Storage media is more reliable than it’s ever been. But while drive failures are fewer and further between, technology improvements do nothing to protect you from the No. 1 cause of data loss: human error. It’s devastating to lose the only copy you have of any file -- that important document or irreplaceable photo -- all because you mistakenly formatted the wrong drive or hit Delete too quickly. It’s even more infuriating when you have only yourself to blame.
The good news is that the tools for recovering data from disk drives, SSDs, SD cards, USB drives, and most every other kind of media continue to grow in power, ease, and versatility.

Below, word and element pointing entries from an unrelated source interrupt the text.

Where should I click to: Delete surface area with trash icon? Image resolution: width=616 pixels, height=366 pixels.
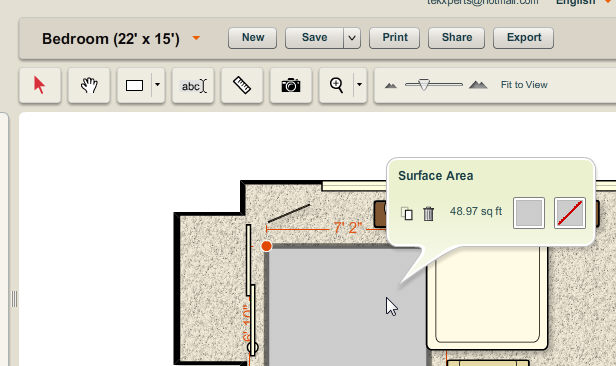point(428,214)
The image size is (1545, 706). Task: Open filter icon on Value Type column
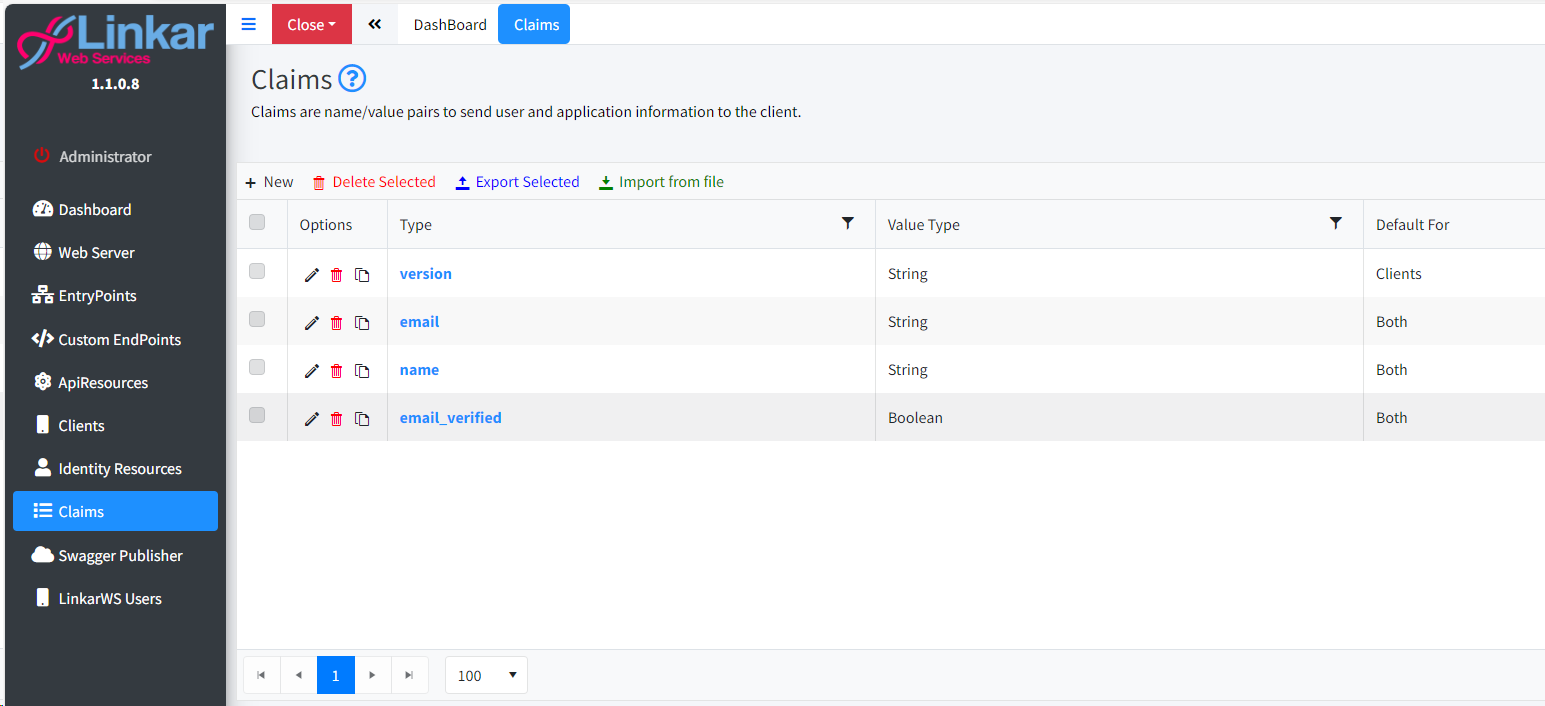[x=1335, y=223]
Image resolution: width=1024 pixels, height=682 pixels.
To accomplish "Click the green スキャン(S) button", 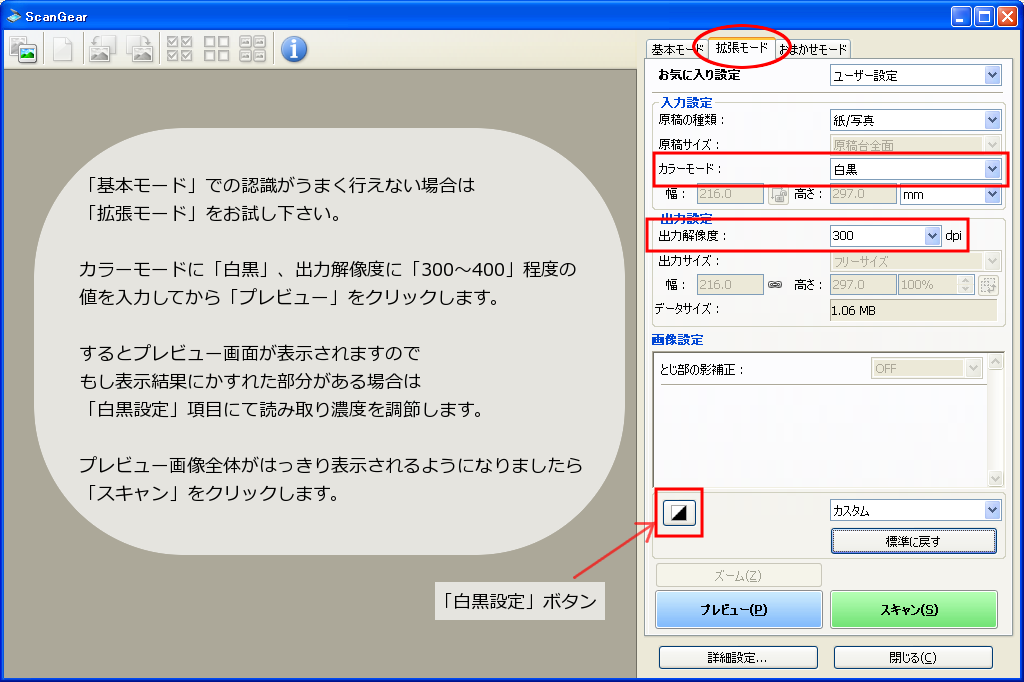I will pyautogui.click(x=914, y=609).
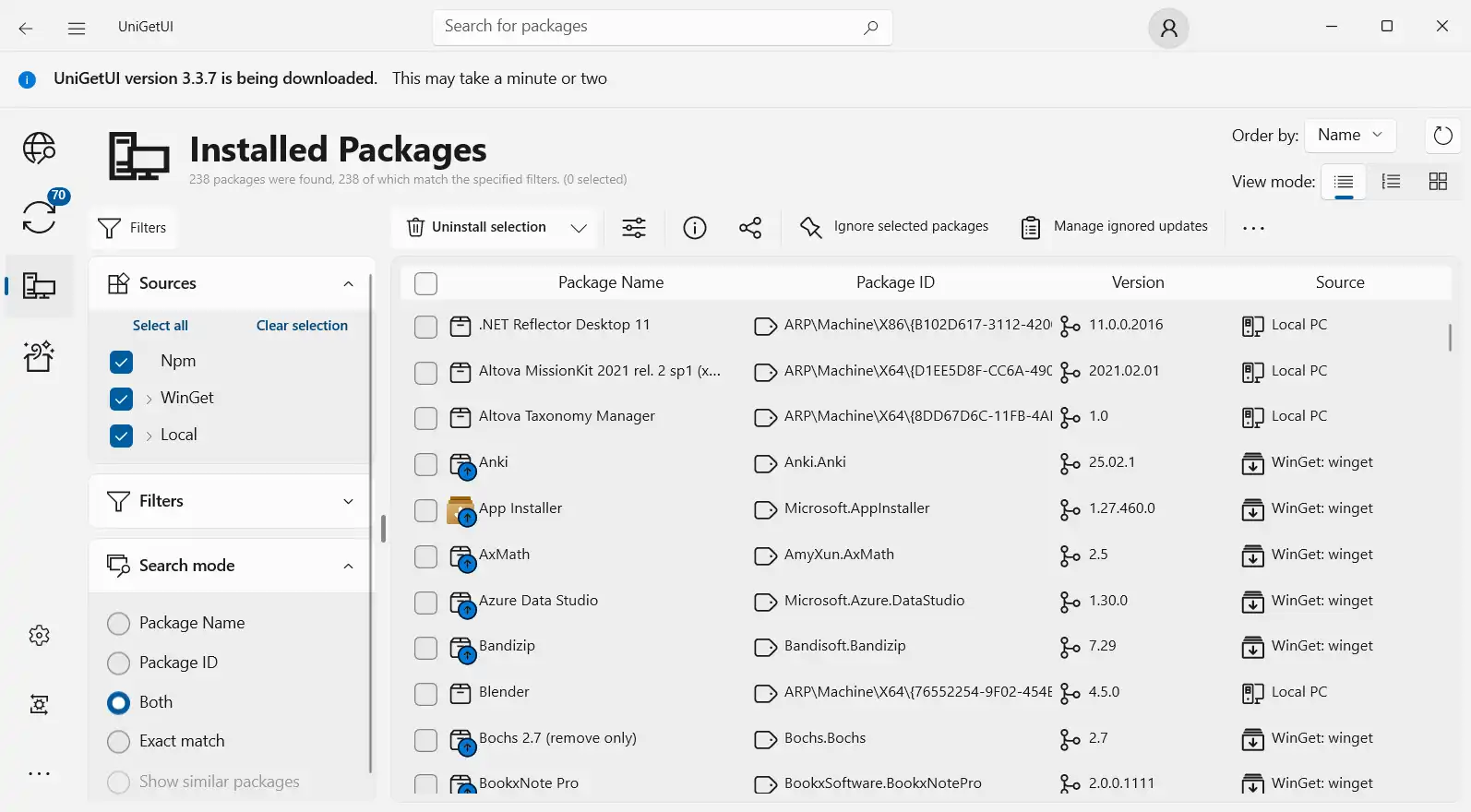This screenshot has height=812, width=1471.
Task: Click Ignore selected packages
Action: click(x=894, y=227)
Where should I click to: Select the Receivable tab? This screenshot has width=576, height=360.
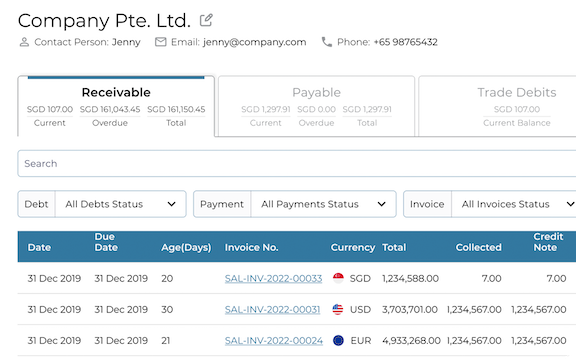[x=116, y=106]
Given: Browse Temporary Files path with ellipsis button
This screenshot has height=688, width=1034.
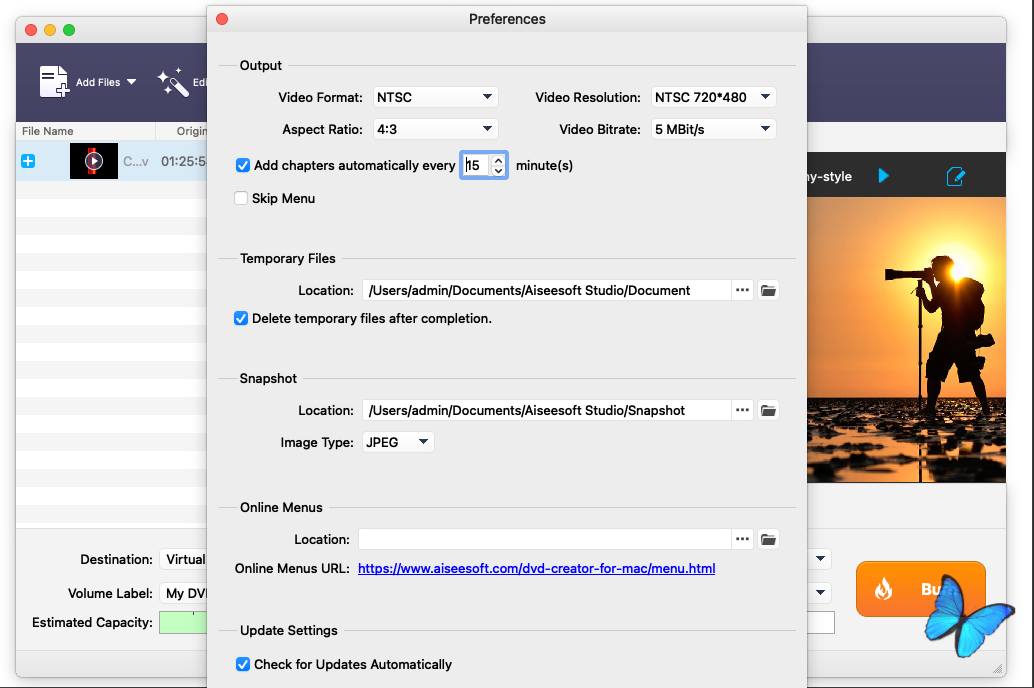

The hardest part may not be the recovery itself, but sorting through the welter of tools available and figuring out which one is best for dealing with your particular disaster.
In this roundup, we’ll look at a gamut of software products that you can use to recover data from damaged media, reformatted media, and the land of accidental deletes. Ranging from free utilities for nontechnical users to commercial packages for businesses, they include tools for Windows, Mac, and Linux, and they encompass a variety of use cases, from simple end-user recovery (Recuva) to recovery as part of a general system analysis (Sleuth Kit/Autopsy) to reconstruction of data from RAID arrays (Kroll Ontrack EasyRecovery Enterprise).
Whatever the nature of your particular data disaster, you’ll likely find the tool you need right here.
Few data recovery tools out there are as immediately useful and versatile as PhotoRec.
A free open source project that runs on Windows, Linux, and Mac OS X (both Intel and PowerPC Macs), PhotoRec uses file signatures to detect and recover files in 400-plus data formats, with more added all the time. It’s even possible to add custom data signatures -- in case you’re attempting to recover data from file formats of your own creation.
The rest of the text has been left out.